**Task details:** Retype the rows starting at the line containing "The width and height of the screenshot is (1919, 981)." and ending at the line containing "point(2321,1297)", both included, precisely as they appear.

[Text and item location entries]
◆ ◆ ◆ ◆ ◆ ◆ ◆

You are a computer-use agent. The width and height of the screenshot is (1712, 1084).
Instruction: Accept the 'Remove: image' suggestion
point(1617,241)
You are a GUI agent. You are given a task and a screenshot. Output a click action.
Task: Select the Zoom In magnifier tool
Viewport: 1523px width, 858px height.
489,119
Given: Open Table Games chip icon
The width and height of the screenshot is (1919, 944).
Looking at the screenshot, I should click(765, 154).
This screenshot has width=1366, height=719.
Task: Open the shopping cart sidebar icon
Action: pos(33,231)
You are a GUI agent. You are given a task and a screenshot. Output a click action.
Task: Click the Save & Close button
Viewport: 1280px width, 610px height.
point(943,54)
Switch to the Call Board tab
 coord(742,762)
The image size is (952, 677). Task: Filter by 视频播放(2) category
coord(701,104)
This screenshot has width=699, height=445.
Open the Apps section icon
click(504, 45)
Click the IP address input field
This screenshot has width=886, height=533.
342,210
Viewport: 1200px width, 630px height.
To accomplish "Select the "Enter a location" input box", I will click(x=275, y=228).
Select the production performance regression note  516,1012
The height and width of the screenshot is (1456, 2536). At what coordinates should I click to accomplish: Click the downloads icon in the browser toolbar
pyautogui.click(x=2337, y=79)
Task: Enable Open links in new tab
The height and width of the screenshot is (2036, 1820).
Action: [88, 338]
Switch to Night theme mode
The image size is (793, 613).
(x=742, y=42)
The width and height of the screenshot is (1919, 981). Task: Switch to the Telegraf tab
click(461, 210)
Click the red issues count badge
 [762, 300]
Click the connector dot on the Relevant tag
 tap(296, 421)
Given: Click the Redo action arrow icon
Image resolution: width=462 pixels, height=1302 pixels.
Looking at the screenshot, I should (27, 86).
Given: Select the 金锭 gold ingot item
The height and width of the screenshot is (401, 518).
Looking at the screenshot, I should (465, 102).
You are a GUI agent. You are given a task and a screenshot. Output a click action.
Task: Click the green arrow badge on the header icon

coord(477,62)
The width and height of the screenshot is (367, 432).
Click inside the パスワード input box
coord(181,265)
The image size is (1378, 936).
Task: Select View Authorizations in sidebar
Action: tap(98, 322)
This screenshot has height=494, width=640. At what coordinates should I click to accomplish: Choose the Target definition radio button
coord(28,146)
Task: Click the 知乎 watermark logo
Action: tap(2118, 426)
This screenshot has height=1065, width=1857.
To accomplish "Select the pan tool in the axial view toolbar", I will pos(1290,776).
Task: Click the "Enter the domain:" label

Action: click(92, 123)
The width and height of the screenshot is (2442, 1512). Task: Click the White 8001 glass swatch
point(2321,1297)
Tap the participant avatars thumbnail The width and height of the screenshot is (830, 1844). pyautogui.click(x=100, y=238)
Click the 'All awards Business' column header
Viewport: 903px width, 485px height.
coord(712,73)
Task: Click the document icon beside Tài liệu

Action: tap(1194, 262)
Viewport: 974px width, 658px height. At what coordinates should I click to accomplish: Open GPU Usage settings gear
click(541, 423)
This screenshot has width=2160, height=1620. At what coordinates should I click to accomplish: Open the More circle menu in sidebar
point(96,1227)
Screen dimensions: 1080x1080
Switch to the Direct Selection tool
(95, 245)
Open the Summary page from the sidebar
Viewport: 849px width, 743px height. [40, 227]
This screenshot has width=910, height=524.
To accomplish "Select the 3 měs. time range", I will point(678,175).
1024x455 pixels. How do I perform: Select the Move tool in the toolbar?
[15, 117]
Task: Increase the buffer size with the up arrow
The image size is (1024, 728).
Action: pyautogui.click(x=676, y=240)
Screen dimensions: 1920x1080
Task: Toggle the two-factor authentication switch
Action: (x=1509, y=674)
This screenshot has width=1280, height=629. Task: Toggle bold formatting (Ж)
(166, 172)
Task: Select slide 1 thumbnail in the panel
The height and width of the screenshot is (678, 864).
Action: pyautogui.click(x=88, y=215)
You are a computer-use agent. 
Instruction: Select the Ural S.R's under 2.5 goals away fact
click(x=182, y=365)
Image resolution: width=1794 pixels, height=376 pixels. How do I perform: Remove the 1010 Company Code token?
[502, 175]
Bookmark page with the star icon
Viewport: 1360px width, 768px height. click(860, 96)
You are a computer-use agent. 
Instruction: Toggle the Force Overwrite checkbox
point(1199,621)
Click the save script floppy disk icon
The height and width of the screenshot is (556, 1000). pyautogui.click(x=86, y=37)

◆ ◆ ◆ ◆ ◆ ◆ ◆

**Exercise output:**
The width and height of the screenshot is (1919, 981). Task: Switch to the Telegraf tab
click(461, 210)
Click the red issues count badge
 [762, 300]
Click the connector dot on the Relevant tag
 tap(296, 421)
Given: Click the Redo action arrow icon
Image resolution: width=462 pixels, height=1302 pixels.
Looking at the screenshot, I should (27, 86).
Given: Select the 金锭 gold ingot item
The height and width of the screenshot is (401, 518).
Looking at the screenshot, I should (465, 102).
You are a GUI agent. You are given a task and a screenshot. Output a click action.
Task: Click the green arrow badge on the header icon

coord(477,62)
The width and height of the screenshot is (367, 432).
Click inside the パスワード input box
coord(181,265)
The image size is (1378, 936).
Task: Select View Authorizations in sidebar
Action: tap(98, 322)
This screenshot has height=494, width=640. At what coordinates should I click to accomplish: Choose the Target definition radio button
coord(28,146)
Task: Click the 知乎 watermark logo
Action: tap(2118, 426)
This screenshot has height=1065, width=1857.
To accomplish "Select the pan tool in the axial view toolbar", I will pos(1290,776).
Task: Click the "Enter the domain:" label

Action: click(92, 123)
The width and height of the screenshot is (2442, 1512). Task: Click the White 8001 glass swatch
point(2321,1297)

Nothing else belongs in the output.